【私の視点 観光羅針盤 269】アドベンチャーツーリズム発展年 地域ブランディング研究所代表取締役 吉田博詞

  • 2020年12月28日

 2020年は非常につらい年になった。日本がオリンピックを含めて、世界に日本の価値を届けていける拡大の年になることを誰もが期待していた。観光業界にここまで大きなダメージが来て、影響が各所に及ぶことは想像もしえなかったことであった。

 日本の地域創生の文脈においてインバウンドを一つの突破口に、と各種準備をしてきた方々においては、コロナからの回復が当初の想像以上に時間がかかることを冷静に受け止め、知恵を絞ってトライアンドエラーでアクションを続けた方々が多かったことは非常に心強い。

 21年はアドベンチャーツーリズムが日本全国で発展する年となるだろう。コロナの影響で自然・アウトドア系の需要が高まった中で、それが一気に社会的浸透をしてプレゼンスを上げていく年となるに違いない。

 アドベンチャーツーリズムとは「異文化」「自然」「アクティビティ」の3要素のうち、二つ以上で構成される旅行のことをいう。また、旅行者が、地域独特の自然やありのままの文化を地域の方々と共に体験し、旅行者自身の自己変革・成長を目的とする旅のことを指す。

 アドベンチャーという言葉から、とかくダイナミックな冒険的な要素を兼ね備えた形式をイメージされがちであるが、地域らしさとの接点を持つ要素としてアクティビティが位置付けられている。SDGsの概念にもつながるような地域の社会・雇用・文化持続性、環境への配慮等をしながら展開されるプログラムというふうに理解してもらえるといいだろう。

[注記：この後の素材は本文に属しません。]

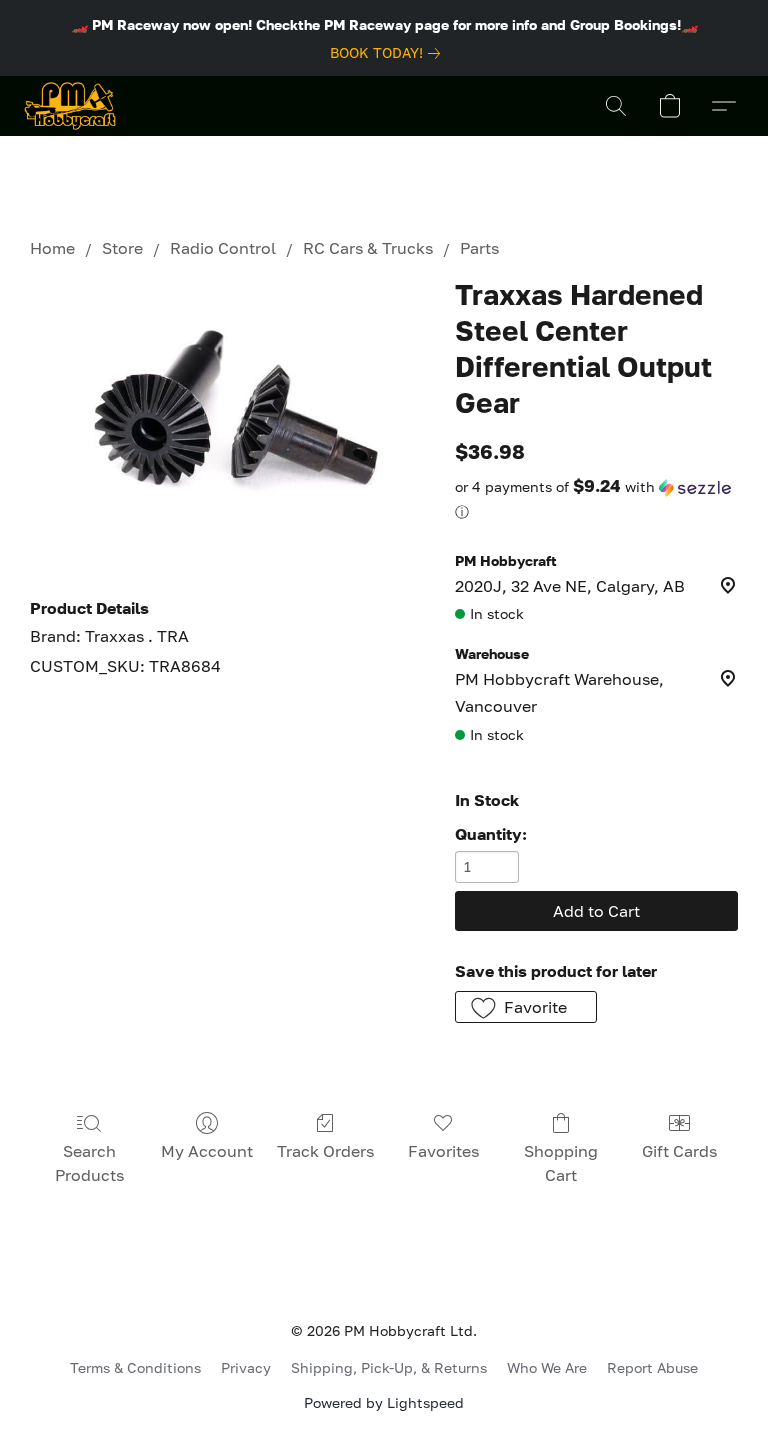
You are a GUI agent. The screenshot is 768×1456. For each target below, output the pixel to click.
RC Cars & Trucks (368, 248)
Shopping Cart (561, 1163)
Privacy (246, 1367)
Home (52, 248)
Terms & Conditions (135, 1367)
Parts (479, 248)
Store (122, 248)
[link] (389, 53)
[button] (70, 106)
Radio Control (223, 248)
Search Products (89, 1163)
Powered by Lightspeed (384, 1402)
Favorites (443, 1151)
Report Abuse (652, 1367)
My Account (207, 1151)
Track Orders (325, 1151)
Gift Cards (679, 1151)
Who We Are (547, 1367)
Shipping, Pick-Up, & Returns (389, 1367)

 23年には世界で147兆円まで市場が拡大するといわれている。このアドベンチャーツーリズムの世界大会ATWSが21年の9月20~23日に北海道で開催予定であり、コロナの収束状況次第ではあるが、60カ国から関係者が集まりエクスカーションも予定されている。

 このテーマに興味を持つのは、比較的所得水準の高い方々である。長期滞在を好み、消費金額のうち地域で実際に使ってくれる金額の割合が多いのも特徴で、非常に経済波及効果が高い。

 アドベンチャーツーリズムの定着においては、ガイド養成やプログラムの開発・品質管理といった点が非常に大事になってくる。地域連携の在り方を含めて考えていけると、波及効果は非常に大きなものになるだろう。

 日本で先進的に取り組んできた北海道阿寒エリアでは、1プログラムが1万円近くするような企画でも、続々と日本人の予約が入ってきているという。これまで潜在的な需要はあったが、プログラム化されていなかったのがこの領域であり、コロナの影響でその需要も一気に拡大していっている。コロナで社会の在り方がシフトしてきている中で、社会変化をチャンスとして捉えてアクションし続けていければ、日本全国の地域資源がより輝きを取り戻す年になっていくに違いない。

 今こそ、地域らしさ・価値を再認識・定義した上で、持続的なプログラム化をしていきたい。日本の再生を信じている。